Problem statement >> Reproduce exactly the lines of the material beneath, from the line that contains "Click the 年份 column header" to the line that contains "Screen dimensions: 622x466", both included, and no other lines.

● ● ● ● ● ● ●

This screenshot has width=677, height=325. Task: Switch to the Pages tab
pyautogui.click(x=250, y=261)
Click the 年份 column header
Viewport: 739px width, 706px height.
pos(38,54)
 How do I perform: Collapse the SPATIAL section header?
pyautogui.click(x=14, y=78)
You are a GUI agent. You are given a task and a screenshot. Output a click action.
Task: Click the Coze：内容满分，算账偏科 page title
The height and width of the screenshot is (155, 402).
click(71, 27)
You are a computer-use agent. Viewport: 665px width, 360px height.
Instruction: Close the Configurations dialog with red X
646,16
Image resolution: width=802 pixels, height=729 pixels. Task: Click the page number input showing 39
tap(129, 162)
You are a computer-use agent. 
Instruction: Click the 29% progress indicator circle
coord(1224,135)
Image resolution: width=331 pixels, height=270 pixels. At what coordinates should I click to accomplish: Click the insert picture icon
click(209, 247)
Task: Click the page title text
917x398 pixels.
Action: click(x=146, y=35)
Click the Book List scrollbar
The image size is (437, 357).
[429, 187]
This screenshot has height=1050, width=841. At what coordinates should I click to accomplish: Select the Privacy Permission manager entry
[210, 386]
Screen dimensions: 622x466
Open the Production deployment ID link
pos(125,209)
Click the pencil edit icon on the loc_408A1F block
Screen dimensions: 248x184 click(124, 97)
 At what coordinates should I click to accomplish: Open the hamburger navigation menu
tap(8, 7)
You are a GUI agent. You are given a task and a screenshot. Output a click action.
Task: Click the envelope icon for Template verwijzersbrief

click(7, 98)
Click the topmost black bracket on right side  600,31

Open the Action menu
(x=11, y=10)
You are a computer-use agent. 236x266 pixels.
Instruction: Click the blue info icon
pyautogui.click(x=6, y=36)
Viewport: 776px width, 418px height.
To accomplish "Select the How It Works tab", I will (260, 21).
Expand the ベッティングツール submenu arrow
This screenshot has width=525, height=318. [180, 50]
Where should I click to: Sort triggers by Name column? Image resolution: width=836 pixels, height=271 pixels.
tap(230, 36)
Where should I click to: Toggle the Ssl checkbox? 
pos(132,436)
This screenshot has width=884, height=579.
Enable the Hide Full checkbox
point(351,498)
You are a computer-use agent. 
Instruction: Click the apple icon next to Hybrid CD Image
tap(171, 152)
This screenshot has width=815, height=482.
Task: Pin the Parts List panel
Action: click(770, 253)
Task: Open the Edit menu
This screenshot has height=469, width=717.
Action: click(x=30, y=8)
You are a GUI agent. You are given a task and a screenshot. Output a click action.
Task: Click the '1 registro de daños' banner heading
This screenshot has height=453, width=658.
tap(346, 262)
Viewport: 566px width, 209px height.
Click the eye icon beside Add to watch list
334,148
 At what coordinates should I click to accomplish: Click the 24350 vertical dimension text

● ● ● ● ● ● ●

Answer >>
Click the 年份 column header
Viewport: 739px width, 706px height.
pos(38,54)
 How do I perform: Collapse the SPATIAL section header?
pyautogui.click(x=14, y=78)
You are a GUI agent. You are given a task and a screenshot. Output a click action.
Task: Click the Coze：内容满分，算账偏科 page title
The height and width of the screenshot is (155, 402).
click(71, 27)
You are a computer-use agent. Viewport: 665px width, 360px height.
Instruction: Close the Configurations dialog with red X
646,16
Image resolution: width=802 pixels, height=729 pixels. Task: Click the page number input showing 39
tap(129, 162)
You are a computer-use agent. 
Instruction: Click the 29% progress indicator circle
coord(1224,135)
Image resolution: width=331 pixels, height=270 pixels. At what coordinates should I click to accomplish: Click the insert picture icon
click(209, 247)
Task: Click the page title text
917x398 pixels.
Action: click(x=146, y=35)
Click the Book List scrollbar
The image size is (437, 357).
[429, 187]
This screenshot has height=1050, width=841. At what coordinates should I click to accomplish: Select the Privacy Permission manager entry
[210, 386]
Screen dimensions: 622x466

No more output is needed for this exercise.